- TEXT PROVIDED:
---*---

Overfit by Karl Mayer · Precision that misses the point.
← All posts

Chess Instincts. Poker Stakes.

A chess knight resting on a deck of playing cards.
Eight moves. All of them wrong.

You know that moment in Scrabble when your perfect word vanishes because someone played right across your spot? You had a plan. Now you don't. You find another one.

For an AI agent, that moment doesn't exist. The plan just keeps running — grandmasters at a poker table, certain the game is about to make sense.

The good news is it's a design problem, not a model problem.


Grandmaster. Card Shark. Scrabble Player. #

The grandmaster is easy to admire. Every piece visible, every threat calculable, every move planned within a complete picture. Commitment has real value when the task is well-defined, the inputs are reliable, and the goal doesn't shift.

The card shark looks compelling too. Adaptive, responsive, always reading the room. But a card shark who never commits loses. Constant reassessment without execution is just hesitation with good instincts.

What you want is a Scrabble player — someone who arrived with a plan, reads the board as it changes, and commits when the moment is right.

So why don't agents work that way already?


Why Agents Default to the Chessboard #

When an AI agent works through a task, it generates text one token at a time — each word shaped by everything that came before it. Once it has written out a plan, that plan sits in its working memory, pulling every subsequent step toward consistency with it. The further it goes, the harder it becomes to deviate. A committed plan becomes self-reinforcing.

One contributing factor is the training data itself. These models learned from an enormous amount of human text, and the overwhelming pattern in that text is: people start things and finish them. Stopping midway, backtracking, saying "actually my earlier reasoning was wrong" — that's statistically rare in human writing. So the model absorbed a deep prior toward completion.

The result is what I'd call completion bias: a strong, baked-in instinct to execute the plan within a single context window. Not because the agent is stubborn, but because forward progress is what it learned to do.

---*---

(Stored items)

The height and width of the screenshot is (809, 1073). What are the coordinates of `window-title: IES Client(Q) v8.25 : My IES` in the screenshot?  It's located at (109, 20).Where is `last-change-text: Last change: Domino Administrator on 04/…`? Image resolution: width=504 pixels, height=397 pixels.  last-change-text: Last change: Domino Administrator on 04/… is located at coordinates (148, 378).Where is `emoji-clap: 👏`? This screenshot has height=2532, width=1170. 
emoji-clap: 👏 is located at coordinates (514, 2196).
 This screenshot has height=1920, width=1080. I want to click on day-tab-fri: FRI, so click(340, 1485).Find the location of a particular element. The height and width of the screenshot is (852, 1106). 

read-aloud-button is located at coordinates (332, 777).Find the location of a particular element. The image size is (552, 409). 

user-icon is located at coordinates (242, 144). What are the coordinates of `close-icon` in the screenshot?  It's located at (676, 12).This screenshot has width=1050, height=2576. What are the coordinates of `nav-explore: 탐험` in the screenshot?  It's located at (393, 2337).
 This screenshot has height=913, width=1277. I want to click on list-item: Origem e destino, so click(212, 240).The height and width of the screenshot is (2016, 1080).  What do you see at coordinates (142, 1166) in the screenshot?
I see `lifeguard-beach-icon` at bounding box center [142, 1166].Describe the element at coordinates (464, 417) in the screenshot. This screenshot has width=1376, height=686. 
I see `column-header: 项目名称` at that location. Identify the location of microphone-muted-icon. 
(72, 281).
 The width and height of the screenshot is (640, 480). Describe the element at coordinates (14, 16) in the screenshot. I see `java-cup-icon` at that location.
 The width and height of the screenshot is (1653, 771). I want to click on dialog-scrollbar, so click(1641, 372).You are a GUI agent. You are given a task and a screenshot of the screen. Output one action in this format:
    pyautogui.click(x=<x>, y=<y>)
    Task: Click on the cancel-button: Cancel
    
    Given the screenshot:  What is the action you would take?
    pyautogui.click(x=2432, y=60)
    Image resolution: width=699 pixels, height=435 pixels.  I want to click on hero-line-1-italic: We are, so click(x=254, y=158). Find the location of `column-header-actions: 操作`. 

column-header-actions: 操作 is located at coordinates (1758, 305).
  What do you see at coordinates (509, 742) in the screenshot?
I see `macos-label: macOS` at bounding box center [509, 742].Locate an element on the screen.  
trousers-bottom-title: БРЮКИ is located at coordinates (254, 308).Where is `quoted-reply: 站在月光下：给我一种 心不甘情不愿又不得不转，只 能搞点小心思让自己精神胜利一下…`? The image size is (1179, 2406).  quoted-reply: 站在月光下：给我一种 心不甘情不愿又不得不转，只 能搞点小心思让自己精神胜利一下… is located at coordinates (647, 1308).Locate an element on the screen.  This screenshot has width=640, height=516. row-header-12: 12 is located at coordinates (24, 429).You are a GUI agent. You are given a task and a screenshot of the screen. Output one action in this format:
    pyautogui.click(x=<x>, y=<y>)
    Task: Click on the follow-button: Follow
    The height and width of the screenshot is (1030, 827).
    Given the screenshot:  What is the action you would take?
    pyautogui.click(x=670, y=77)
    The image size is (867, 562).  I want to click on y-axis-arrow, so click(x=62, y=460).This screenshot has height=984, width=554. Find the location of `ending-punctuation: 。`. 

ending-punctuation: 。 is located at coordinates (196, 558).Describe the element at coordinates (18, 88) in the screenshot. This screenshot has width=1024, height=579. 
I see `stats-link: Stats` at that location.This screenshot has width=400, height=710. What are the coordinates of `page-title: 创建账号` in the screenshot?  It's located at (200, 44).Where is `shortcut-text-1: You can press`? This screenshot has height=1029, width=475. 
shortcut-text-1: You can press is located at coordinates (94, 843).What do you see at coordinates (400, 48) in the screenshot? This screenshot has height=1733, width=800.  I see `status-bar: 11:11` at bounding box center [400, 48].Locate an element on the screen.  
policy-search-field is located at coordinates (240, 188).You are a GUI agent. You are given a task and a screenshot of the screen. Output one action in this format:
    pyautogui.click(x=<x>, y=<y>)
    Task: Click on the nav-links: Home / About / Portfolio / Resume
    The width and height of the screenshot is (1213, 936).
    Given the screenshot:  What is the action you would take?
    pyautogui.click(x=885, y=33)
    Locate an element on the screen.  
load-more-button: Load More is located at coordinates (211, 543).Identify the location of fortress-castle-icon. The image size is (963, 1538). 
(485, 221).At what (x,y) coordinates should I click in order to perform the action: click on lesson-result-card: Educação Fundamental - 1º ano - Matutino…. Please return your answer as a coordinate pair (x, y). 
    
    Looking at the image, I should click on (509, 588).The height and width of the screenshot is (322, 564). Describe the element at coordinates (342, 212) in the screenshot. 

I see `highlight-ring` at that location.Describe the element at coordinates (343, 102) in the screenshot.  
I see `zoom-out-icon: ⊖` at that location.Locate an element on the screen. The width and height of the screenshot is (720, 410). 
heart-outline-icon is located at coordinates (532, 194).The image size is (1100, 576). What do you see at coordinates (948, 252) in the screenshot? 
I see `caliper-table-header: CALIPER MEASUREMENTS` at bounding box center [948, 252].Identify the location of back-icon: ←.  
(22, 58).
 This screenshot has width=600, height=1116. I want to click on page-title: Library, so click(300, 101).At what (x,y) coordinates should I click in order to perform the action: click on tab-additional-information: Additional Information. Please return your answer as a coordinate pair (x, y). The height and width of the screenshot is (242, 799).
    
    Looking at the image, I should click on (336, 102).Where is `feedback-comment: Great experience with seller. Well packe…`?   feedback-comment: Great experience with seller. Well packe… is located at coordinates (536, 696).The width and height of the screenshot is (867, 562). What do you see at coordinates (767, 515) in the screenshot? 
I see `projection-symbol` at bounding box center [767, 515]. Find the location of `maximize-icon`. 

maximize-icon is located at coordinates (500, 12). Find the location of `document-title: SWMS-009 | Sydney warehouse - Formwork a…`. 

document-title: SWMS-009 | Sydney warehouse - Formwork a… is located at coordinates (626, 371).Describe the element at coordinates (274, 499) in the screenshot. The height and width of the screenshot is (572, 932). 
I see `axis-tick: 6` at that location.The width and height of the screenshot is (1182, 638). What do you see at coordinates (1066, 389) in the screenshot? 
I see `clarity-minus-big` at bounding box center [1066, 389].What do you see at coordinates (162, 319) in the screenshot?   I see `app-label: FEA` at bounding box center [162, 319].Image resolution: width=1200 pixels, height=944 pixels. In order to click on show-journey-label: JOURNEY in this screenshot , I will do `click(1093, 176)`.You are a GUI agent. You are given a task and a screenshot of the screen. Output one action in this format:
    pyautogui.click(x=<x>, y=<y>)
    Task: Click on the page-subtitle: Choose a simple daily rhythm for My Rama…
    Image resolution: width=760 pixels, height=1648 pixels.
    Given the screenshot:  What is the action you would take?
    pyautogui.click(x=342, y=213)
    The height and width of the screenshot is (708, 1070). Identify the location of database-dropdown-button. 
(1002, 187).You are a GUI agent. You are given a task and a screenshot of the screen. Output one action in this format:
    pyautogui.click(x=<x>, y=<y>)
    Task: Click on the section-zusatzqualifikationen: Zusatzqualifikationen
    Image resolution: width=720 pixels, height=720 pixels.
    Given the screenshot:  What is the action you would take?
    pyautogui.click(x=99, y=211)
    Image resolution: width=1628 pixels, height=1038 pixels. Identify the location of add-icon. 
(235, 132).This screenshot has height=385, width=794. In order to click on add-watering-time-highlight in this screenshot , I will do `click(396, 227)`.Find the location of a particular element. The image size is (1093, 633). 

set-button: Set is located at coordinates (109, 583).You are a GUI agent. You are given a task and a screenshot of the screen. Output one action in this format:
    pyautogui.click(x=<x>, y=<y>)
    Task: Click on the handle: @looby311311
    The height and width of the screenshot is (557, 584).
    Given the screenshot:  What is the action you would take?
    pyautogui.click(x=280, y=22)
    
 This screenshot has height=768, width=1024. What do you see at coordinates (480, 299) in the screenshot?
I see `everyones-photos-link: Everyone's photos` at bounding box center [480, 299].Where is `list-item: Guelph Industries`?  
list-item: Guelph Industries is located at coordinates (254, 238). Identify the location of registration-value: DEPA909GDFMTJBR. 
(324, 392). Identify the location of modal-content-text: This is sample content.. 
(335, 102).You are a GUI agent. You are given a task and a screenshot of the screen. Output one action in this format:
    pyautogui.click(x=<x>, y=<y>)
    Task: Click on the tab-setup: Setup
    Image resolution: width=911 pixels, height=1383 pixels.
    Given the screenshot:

---*---

- WHAT YOU WILL DO:
Decide whether each statement below agrees with the post on agent planning, answering yes or no and quoting the exact words of the post that settle it. 1. The post calls the problem a model problem rather than a design problem. 2. The post says a card shark who never commits loses. 3. The post says that stopping midway is common in human writing.

- ANSWER BOX:
1. No: "The good news is it's a design problem, not a model problem."
2. Yes: "But a card shark who never commits loses."
3. No: "that's statistically rare in human writing."